Но он давно готовит себя. Тот день, свою последнюю минуту он встретит спокойно и просто. Как еще одно испытание на крестном своем пути. До боли жаль, что именно так должна закончиться эта его страда во имя самых высоких идеалов двадцатого века. Он знает свой конец, чувствует неизбежную, давящую близость его. За спиной десять страшных, непередаваемых лет "образцового" исправительного заведения в Ганновере с его рационом из баланды и брюквы, Моабита с его ледяными каменными мешками, гестапо, где он выплевывал зубы и кровавую пену с клочками легких. Но время смазывает остроту воспоминаний, врачует раны памяти. Не столько боль и не столько муки вспоминаются, сколько друзья, такие верные перед лицом смерти друзья.
Что сталось с теми зенитчиками на тюремной крыше? Сидят ли они все еще у нацеленных в небо счетверенных пулеметов, или горячее кислое дыхание близкого взрыва смело их в никуда, как и тех безыменных, которые еще вчера сидели в ячейке у этого переезда? И он думает о том светловолосом восемнадцатилетнем парне на крыше. И старается не думать о дочери и жене.

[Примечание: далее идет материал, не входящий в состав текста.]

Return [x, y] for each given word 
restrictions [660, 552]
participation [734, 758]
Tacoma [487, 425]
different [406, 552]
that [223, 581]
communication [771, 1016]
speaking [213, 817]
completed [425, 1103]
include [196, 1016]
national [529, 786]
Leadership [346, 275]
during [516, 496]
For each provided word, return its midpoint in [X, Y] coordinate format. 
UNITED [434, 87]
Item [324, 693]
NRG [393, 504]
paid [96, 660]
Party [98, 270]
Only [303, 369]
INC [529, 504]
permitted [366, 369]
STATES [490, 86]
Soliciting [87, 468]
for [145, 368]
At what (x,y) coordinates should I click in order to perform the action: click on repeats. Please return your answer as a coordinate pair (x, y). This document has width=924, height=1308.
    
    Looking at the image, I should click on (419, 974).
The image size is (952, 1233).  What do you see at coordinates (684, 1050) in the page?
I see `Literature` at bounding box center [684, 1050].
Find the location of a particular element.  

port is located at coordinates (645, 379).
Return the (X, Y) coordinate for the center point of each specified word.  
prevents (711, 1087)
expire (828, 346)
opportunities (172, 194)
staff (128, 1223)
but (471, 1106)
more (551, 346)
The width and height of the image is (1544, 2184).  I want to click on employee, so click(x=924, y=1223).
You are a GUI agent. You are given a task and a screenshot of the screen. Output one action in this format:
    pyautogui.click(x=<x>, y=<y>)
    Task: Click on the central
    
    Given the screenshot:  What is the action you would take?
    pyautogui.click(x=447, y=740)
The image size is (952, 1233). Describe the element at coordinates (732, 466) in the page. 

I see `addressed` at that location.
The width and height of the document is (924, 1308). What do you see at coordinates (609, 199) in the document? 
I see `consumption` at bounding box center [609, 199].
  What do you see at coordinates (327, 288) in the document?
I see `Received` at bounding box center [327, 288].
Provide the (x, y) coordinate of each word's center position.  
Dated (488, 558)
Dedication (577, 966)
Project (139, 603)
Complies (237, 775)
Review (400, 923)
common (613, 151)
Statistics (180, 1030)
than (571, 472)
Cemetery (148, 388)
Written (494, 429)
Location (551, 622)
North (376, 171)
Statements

Он вспоминает ночь в Ганновере, когда бомбы падали рядом с тюрьмой. Черный лоскут зарешеченного неба дымился в луче прожектора, его пересекали пунктирные струи трассирующих очередей, мутными грибами взрастали на нем снарядные разрывы. Один миг был виден даже крохотный серебристый самолет, трепещущий на смертельном перекрестке прожекторов, как наколотое на булавку насекомое.
Летающие крепости шли волна за волной. Прожектора слепли, подавившись, смолкали зенитные пушки и глохли пулеметы. Зато грохот разрывов становился все ближе и ближе. Содрогались стены, звенели и лопались выбитые стекла.
В камере стало жарко, как у пароходных котлов. Электричество отключили. Водопровод бездействовал. Заключенные колотили кулаками в железные двери, трясли раскалившиеся, как на углях, решетки. Женщины истошно вопили и звали далеких детей...
Каким несчастным, каким оскорбительно бессильным чувствовал он себя в ту страшную, гудящую сотнями авиационных моторов ночь. Сколько машин, взрывчатки, металла нужно, чтобы убить такое слабое и беззащитное существо, как человек, смести с лица земли безвинных женщин и детей? Война - варварство, люди должны ненавидеть войну. И эта захватническая война закончится гибелью фашизма. Повсеместной очистительной гибелью его.